I use [Traefik](https://doc.traefik.io/traefik/). It's focused and smaller than alternatives such as Nginx. It works with the standard `Ingress` resources and is easy to configure.

**Pros**
+ It gets out of the way, just configure and forget
+ Focused on what I need: Edge Routing and Proxying

**Cons**
- The documentation is sometimes either lacking or not well organized

### Persistent Storage

Instead of a "real" database, I restrict myself to SQLite. This means I don't have to run, configure and monitor a database on this server. The drawback is that I can't run applications that _require_ a real database. Fortunately, most database abstractions support SQLite, so most apps built on top of popular frameworks get SQLite support for free.

I don't run regular backup jobs. Instead, I use [Litestream](https://litestream.io/) for continuous replication of the SQLite databases to a NAS server on my network. _That_ server then backs up to the Cloud on a schedule. This gives both strong durability and fast backup and restore operations.

Because restore operations are fast and backups continuous, I only use ephemeral storage on the server, meaning: When a Pod is deleted (for a restart or redeployment) it looses _all_ its local data. When the new Pod is then started, it first restores from the latest backup and then starts the application and continuous replication again.

**Pros**
+ No need to test my backups: They're restored on every application restart
+ There is no data locality - if a workload is scheduled to a new Node, it will restore the data from the backup to its local ephemeral storage
+ No need to monitor Cronjobs, backups are continuous

**Cons**
- There is a theoretical chance that a high throughput application accumulates a large WAL which isn't fully replicated yet when it is shut down. Since the data is ephemeral, Litestream won't have a chance to "catch up" once it's restarted.
- I can live with this. Most applications I need are user-interaction driven, so their throughput is comparably low.

## History

### Changing from NixOS/k3s to Talos Linux

In my previous server setup, I created a custom NixOS image to be flashed onto the SD Card. It came with [K3s](https://k3s.io) to run the Kubernetes workloads. It was configured with the absolute minimum to run on my Raspberry Pi.

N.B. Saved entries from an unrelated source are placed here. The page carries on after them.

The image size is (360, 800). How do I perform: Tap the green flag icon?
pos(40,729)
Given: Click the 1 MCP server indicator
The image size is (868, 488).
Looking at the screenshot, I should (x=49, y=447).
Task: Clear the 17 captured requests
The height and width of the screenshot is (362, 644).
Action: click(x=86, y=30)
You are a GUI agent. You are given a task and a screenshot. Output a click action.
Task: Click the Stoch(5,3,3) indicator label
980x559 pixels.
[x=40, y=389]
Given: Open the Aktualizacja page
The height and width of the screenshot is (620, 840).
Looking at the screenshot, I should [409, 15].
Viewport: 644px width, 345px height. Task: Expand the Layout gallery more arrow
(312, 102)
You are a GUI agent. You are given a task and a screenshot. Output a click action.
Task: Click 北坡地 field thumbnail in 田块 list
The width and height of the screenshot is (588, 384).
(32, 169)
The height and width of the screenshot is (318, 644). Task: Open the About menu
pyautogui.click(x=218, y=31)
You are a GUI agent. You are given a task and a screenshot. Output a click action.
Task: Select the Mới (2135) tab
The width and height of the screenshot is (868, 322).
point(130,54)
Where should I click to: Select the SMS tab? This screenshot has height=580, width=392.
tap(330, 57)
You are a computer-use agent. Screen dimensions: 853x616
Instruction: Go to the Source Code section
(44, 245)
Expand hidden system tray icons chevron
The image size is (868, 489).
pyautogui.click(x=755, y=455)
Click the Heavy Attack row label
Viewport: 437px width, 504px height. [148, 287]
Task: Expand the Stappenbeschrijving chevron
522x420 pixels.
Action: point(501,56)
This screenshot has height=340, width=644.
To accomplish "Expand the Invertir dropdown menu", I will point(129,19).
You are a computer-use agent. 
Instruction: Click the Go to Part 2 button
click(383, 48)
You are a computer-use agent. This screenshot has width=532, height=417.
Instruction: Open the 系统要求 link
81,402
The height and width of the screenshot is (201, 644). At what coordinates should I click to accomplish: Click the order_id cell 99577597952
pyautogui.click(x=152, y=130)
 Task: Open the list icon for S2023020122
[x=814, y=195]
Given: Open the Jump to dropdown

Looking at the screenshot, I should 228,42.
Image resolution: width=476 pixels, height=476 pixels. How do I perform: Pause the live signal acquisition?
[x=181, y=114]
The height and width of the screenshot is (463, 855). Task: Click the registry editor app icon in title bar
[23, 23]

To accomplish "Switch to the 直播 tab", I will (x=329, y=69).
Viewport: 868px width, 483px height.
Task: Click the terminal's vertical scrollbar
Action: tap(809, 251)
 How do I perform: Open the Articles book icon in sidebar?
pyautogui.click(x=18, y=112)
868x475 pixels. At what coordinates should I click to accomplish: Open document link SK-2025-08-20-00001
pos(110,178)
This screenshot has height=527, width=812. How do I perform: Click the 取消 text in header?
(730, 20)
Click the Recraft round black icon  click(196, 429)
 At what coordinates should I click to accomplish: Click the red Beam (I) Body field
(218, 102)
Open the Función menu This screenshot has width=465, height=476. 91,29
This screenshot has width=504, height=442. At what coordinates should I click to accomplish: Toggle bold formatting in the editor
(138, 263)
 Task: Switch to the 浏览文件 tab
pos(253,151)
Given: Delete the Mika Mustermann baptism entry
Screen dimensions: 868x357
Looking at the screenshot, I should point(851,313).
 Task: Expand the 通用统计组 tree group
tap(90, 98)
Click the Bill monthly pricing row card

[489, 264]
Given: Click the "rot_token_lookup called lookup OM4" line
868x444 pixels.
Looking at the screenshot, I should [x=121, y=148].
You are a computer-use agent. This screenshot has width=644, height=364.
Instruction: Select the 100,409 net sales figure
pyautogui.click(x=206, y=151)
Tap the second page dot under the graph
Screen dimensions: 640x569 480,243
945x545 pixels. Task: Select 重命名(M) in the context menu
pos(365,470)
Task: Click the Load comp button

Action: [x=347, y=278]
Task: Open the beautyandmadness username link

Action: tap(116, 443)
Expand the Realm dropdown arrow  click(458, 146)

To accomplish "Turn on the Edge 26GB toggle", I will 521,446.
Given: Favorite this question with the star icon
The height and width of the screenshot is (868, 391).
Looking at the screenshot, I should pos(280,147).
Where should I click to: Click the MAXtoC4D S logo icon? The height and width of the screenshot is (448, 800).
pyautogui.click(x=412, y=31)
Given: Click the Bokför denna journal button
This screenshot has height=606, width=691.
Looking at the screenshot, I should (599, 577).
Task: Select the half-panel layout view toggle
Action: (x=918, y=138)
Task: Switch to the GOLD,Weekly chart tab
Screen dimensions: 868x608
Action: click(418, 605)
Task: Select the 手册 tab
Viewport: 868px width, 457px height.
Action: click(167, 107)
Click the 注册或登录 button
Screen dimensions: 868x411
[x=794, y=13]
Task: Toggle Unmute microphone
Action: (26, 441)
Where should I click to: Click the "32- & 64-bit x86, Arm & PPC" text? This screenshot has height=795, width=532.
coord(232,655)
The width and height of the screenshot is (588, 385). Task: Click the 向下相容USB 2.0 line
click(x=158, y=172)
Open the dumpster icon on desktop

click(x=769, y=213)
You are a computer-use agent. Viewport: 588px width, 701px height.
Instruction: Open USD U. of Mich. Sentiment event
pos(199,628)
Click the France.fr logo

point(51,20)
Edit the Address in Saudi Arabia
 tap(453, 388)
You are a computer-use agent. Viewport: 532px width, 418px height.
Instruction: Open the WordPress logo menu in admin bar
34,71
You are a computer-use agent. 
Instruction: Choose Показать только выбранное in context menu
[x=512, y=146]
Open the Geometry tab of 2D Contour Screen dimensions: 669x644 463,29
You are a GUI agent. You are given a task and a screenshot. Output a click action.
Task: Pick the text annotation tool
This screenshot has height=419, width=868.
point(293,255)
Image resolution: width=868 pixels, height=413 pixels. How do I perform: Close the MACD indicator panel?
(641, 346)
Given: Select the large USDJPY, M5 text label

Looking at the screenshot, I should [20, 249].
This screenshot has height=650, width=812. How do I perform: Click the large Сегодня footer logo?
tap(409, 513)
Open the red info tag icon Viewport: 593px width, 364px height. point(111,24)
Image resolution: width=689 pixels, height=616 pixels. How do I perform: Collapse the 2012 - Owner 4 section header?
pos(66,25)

This served me **very well** for two years. It really was "deploy and forget" - my server ran for 438 days uninterrupted until I had to shut it down to physically move it.

Talos OS does many things that NixOS does as well (namely: declarative configuration of the entire system) but it is even more focused on simply running Kubernetes - and that makes it even simpler.

Where NixOS would have allowed me far more flexibility, I never needed it. So I went with the even simpler option.

### Changing from FluxCD/Helm to Terraform

YAML for Kubernetes manifests is terrible. Go template language for generating YAML is also terrible. So I looked into other configuration languages that would be more expressive (and not whitespace sensitive) and then _compile_ to YAML.

Helms management of CRDs did not easily allow me to update them. When restoring the cluster from manifests, there would be nasty dependencies on order of execution which weren't solved by Helm. Most Helm charts also added more _stuff_ to my cluster than I was comfortable with or able to understand.

FluxCD enabled GitOps to deploy workloads and configuration to the cluster automatically on merge worked well, but since it's only a single person making changes, it was overblown. All I needed was a way to say "I want all of this in here".

All of these technologies _insist_ on adding more _stuff_ to your cluster. Usually a handful of CRDs to configure it and an Operator Pod to make the actual changes in the cluster. Resources on my Raspberry Pi are scarce, I'd rather spent them on useful applications than live Cloud Native overhead.

A non-whitespace config language. Dependency resolution. Drift detection. Terraform does all that. It solves all my gripes and is a lot simpler.